What Is a Rare Disease — and Why Does Speed Matter?
A rare disease is any condition that affects fewer than 200,000 people in the United States. But the word "rare" can be deeply misleading. There are over 10,000 known rare diseases worldwide, and collectively they affect an estimated 400 million people globally — roughly 30 million in the U.S. alone. That means about 1 in 10 Americans is living with a rare disease, whether they know it or not.
For the families who receive a rare disease diagnosis, the experience is often defined by a painful paradox: the condition may be rare, but the suffering is not. Many families spend years on what's known as the "diagnostic odyssey" — visiting specialist after specialist, undergoing test after test, before finally receiving a name for what their loved one is facing. And even once a diagnosis arrives, the next question is often the hardest: now what?
The Scale of the Problem
Approximately 80% of rare diseases are genetic in origin, meaning they are caused by changes — sometimes just a single letter — in a person's DNA. Some of these conditions are apparent at birth. Others don't manifest symptoms until childhood, adolescence, or even adulthood. And because each individual condition affects so few people, the traditional pharmaceutical industry has historically had little financial incentive to develop treatments.
The numbers tell a sobering story. Of the more than 10,000 identified rare diseases, fewer than 5% have an FDA-approved treatment. That leaves the vast majority of rare disease patients and their families with no approved therapeutic options — relying instead on symptom management, off-label drug use, or simply waiting and hoping that research catches up.
Why the Traditional Timeline Fails Families
In conventional drug development, the journey from laboratory discovery to approved treatment takes an average of 10 to 15 years and costs upward of $2 billion. The process moves through preclinical research, animal testing, and three phases of clinical trials before a drug can reach patients. For common diseases with large patient populations, this timeline — while painfully slow — is at least supported by significant commercial investment.
For rare diseases, the math simply doesn't work. The patient populations are too small to attract large-scale pharmaceutical investment, and the traditional timeline is too long for families watching their loved ones decline. Children grow. Symptoms progress. Windows of opportunity close.
This is the fundamental problem that drives everything we do at RareLabs: time is life, and the traditional research timeline is not built for families who need answers now.
A Different Approach
Modern science has given us tools that didn't exist even a decade ago. Nobel Prize-winning stem cell technology allows us to take a patient's own blood or skin cells and reprogram them into the exact type of cell affected by their disease. CRISPR gene editing lets us create "corrected" versions of those cells for direct comparison. High-throughput screening systems can test thousands of existing FDA-approved drugs against a patient's disease model in a matter of weeks.
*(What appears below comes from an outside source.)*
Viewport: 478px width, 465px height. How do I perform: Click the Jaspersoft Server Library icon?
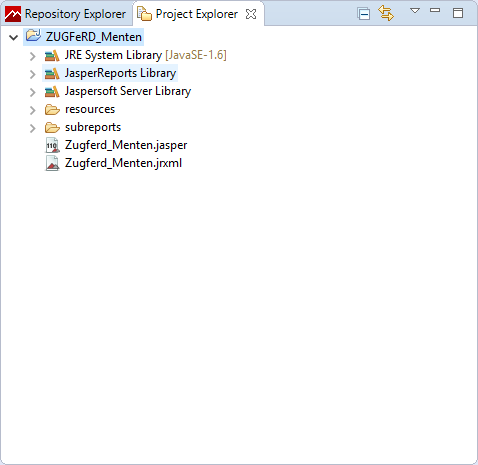pos(52,92)
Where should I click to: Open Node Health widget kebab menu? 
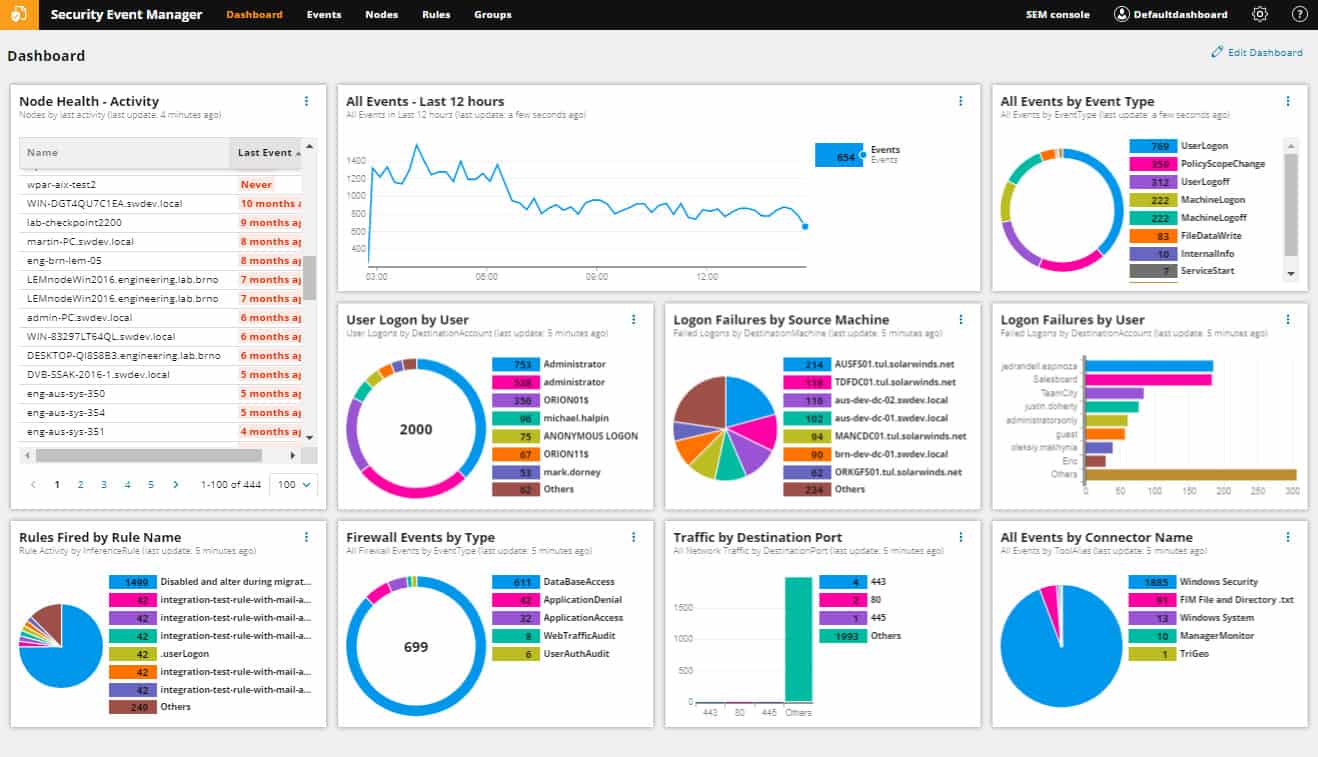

At RareLabs, we use these tools to compress the research timeline from years to months. We don't wait for the traditional process. We build personalized disease models, test multiple treatment approaches simultaneously, and deliver clear, honest results to families and their medical teams.
Our goal is not to promise a cure. Our goal is to provide answers — quickly and clearly — about what might help and what won't, so families and their doctors can make better, more informed decisions.
Every Day Matters
For families living with a rare disease, the urgency is not abstract. It's felt in every doctor's appointment, every new symptom, every birthday that passes without progress. The rare disease community doesn't have the luxury of patience.
That's why speed matters. Not reckless speed — but purposeful, scientifically rigorous speed. The kind of speed that comes from using the best available tools, pursuing multiple paths at once, and refusing to accept that "rare" means "forgotten."
Time is life. And the search for answers can't wait.